Una oportunidad perdida. Los Nobeles venden libros, son un aliciente para la lectura, revolucionan la industria editorial, son leídos, este año no. Este año la lectura pierde, este año ganan Spotify y YouTube, una oda a la pereza mental, al acceso fácil a lo coolto, un Nobel hipster, ad hoc a nuestra época de obsolescencia programada, retroañoranza y consumismo como sinónimo de bienestar. Este no es un Nobel a la canción popular, a la poesía popular como han sugerido algunos, es un Nobel al american way y punto.

Pero no se confundan, el Nobel no se desprestigia un gramo con el premio a Dylan, no. El Nobel nunca ha sabido corresponder como debe a su prestigio. Muchas veces ha dado esta misma cara, sólo que ahora los fanáticos del ganador se cuentan por millones y la repercusión ha sido extraordinaria. Uno de los comentarios más raros (por no usar un adjetivo más feo) que he leído sobre este Nobel es que es acertado por el sólo hecho de no dárselo a autores como Philip Roth o Joyce Carol Oates, quienes representan una literatura mainstream (¡¡¡WTF!!!), este es Nobel de literatura más mainstream de su historia, es la apuesta más descarada por una literatura light, pero no digo más, el chiste se cuenta solo.
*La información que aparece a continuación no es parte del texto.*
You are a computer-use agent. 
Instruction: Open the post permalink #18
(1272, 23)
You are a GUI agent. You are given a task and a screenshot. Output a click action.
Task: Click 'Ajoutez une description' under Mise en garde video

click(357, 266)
Con todo, yo seguiré escuchando (ya me dieron ganas) al sonsonete laureado, como dios manda, sin leerlo, evitándome la fatiga, escuchándolo, en todo su esplendor, con toda su imperfección que lo hace único, como antiguo trovador (“como Homero” XD), como auténtico poeta de la posmodernidad, como crítico sistémico (aunque integrado ya por completo al sistema). For the times they are a’ changin’! Chau.